Reza a lenda que um dos pontos de virada da filosofia ocidental foi quando Sócrates começou a fazer oposição aos sofistas. Estes últimos eram uma classe de filósofos que se dedicavam a retórica pura e simples, concentravam-se em vencer uma discussão. Para Sócrates e seus pupilos posteriores (Platão seguido de Aristóteles), esse, entretanto, não era o ponto central da filosofia. A filosofia deveria se concentrar em desvelar a verdade, a argumentação era apenas uma das ferramentas que possibilitaria esse ofício.
Nick Taylor (Aaron Eckhart) é um sofista por natureza. Ele seria capaz de vender um casaco de pele a uma ativista do PETA, num jantar, devorando um assado de javali. Depois ele a convenceria a dar uma surra num saco cheio de gatinhos. Você entendeu. Ele é o cara ideal para a indústria de cigarros, portanto. Trabalha no que ele chama de ‘reinterpretação de Dados’, ou seja, um ponto de vista não tão ortodoxo sobre a indústria do fumo, a favor dessa própria indústria.
E se você achou que a aproximação de um porta-voz da indústria de cigarros com a distinção histórico-filosófica entre sofista e filósofos foi extremamente arbitrária, é só assistir Obrigado por Fumar que você entenderá. Nesse filme todo mundo é um sofista, e, perceba, até os sofistas acertam de vez em quando.
O diretor Jason Reitman, o novo queridinho da indústria pop-independente do cinema americano, demonstra em seu filme que a ênfase na articulação retórica está nos dois lados da questão. De um lado, o dark side por assim dizer, a indústria do tabaco apresenta uma retórica inabalável, calcada no ‘direito de escolha’ e ‘no livre pensamento’. E obviamente não escapa de erros também. Quando, por exemplo, Nick está com seus amigos da Liga da Morte (formada pelos representantes das indústrias de armas e bebidas, juntamente com Nick), seu colega da indústria bélica alega: “Quando alguém morre de acidente de avião, você culpa a Boeing?”. O que obviamente é um erro, o avião é um veículo para voar e quando cai isso é uma aberração dentro dos parâmetros sob os quais ele foi construído, um acidente. Já as armas quando matam estão pura e simplesmente executando aquilo para que foram desenhadas. A reinterpretação dos dados, ou distorções falaciosas são o Santo Graal para Nick, entretanto. Quando ele conversa com o filho diz: “Quando você argumenta não precisa estar certo”. O que, a bem da verdade, está correto. Uma argumentação pode ser coerente sem se aproximar da verdade. É isso precisamente que faz de Nick um sofista, o que ele faz é substituir a venda de cigarros por uma venda de argumentos coerentes, porém falsos.

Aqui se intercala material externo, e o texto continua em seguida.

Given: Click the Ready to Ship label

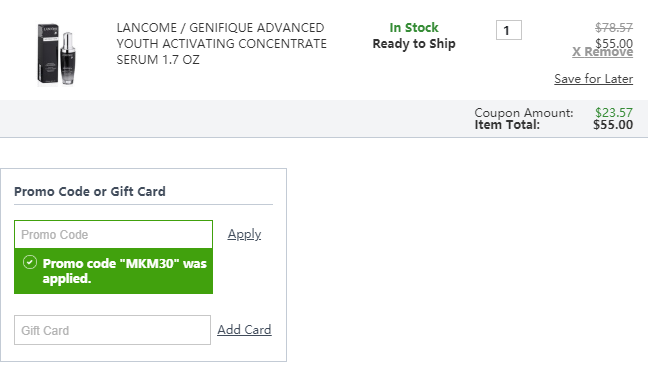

Do outro lado o senador Otorlan Finistirre (William H. Macy, ótimo pra variar) inicia uma guerra contra o cigarro. E deste lado do front a situação em termos de argumentação não é muito melhor. O filme parece querer mostrar que quem se opõe, normalmente está tão acomodado em sua situação e considera suas ideologias tão naturais, que não precisa ter o trabalho de defendê-las. É por esse motivo que quando Nick pressiona seus opositores com suas falácias eles só conseguem exibir discursos lacunosos em tatibitate. Não estão preocupados em defender suas idéias porque passaram muito tempo contemplando-as como as mais corretas entre as idéias. O Senador Otorlan Finistirre é apenas um moralista disfarçado de libertador do povo, como mostra tão bem o final do filme. Sua estratégia é erigir leis tão óbvias que o povo estaria livre da tarefa tão penosa de pensar.
Usando a estratégia da relação pai-filho o diretor nos coloca na posição da criança. Assistimos Nick demonstrar todo o seu conhecimento da forma mais pedagógica possível, e ganhar a admiração do menino. E quase nos convencemos também que o cara é realmente um herói. Porque, afinal de contas, parece que naquela briga milenar os sofistas levaram a melhor, ninguém liga mais pra verdade, importa é quem conta a mentira mais bem contada.
Thank You For Smoking, 2005 - Dir. e roteiro: Jason Reitman - Com: Aaron Eckhart, Eric Haberman, Mary Jo Smith, William H. Macy, Cameron Bright, David Koechner, Kim Dickens, Robert Duvall, Katie Holmes.